--- Available data ---

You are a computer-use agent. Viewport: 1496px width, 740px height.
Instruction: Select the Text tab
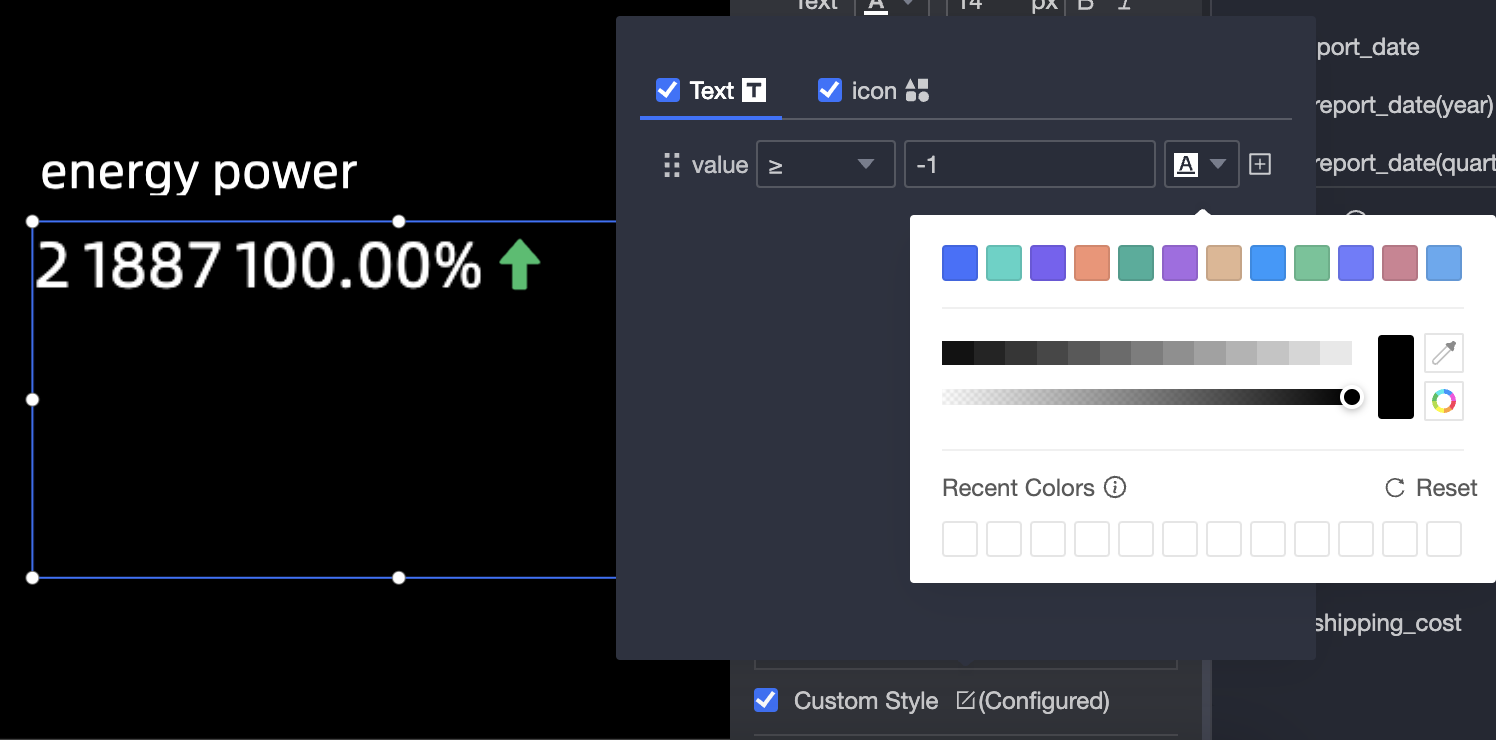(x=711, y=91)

---
--- Available data ---

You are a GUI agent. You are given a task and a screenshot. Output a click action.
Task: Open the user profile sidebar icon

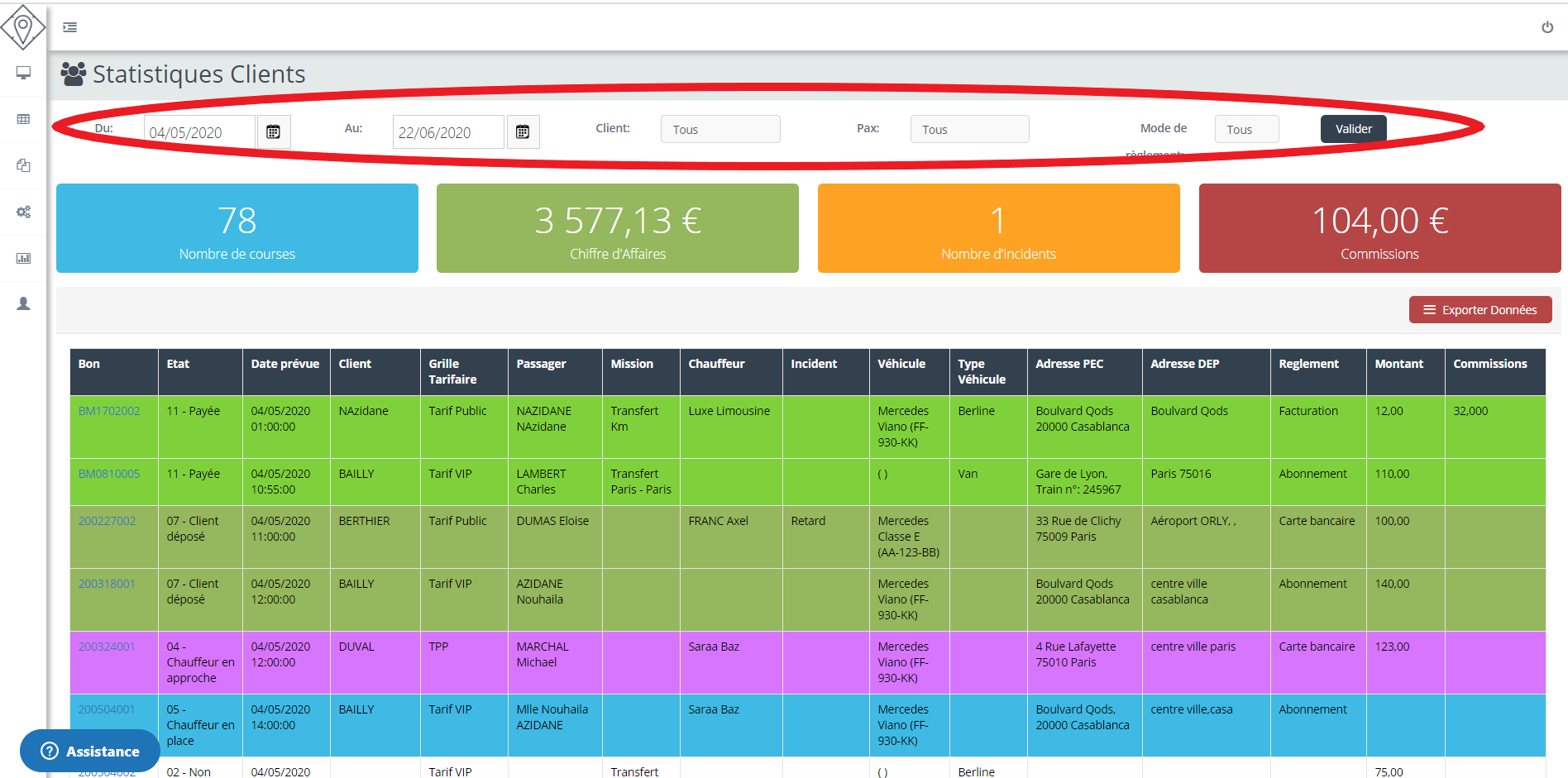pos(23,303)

---

__Instructions for the task__: Using the records above, report each line with the string "agent".

__Finished exercise__:
You are a computer-use agent. Viewport: 1496px width, 740px height.
You are a GUI agent. You are given a task and a screenshot. Output a click action.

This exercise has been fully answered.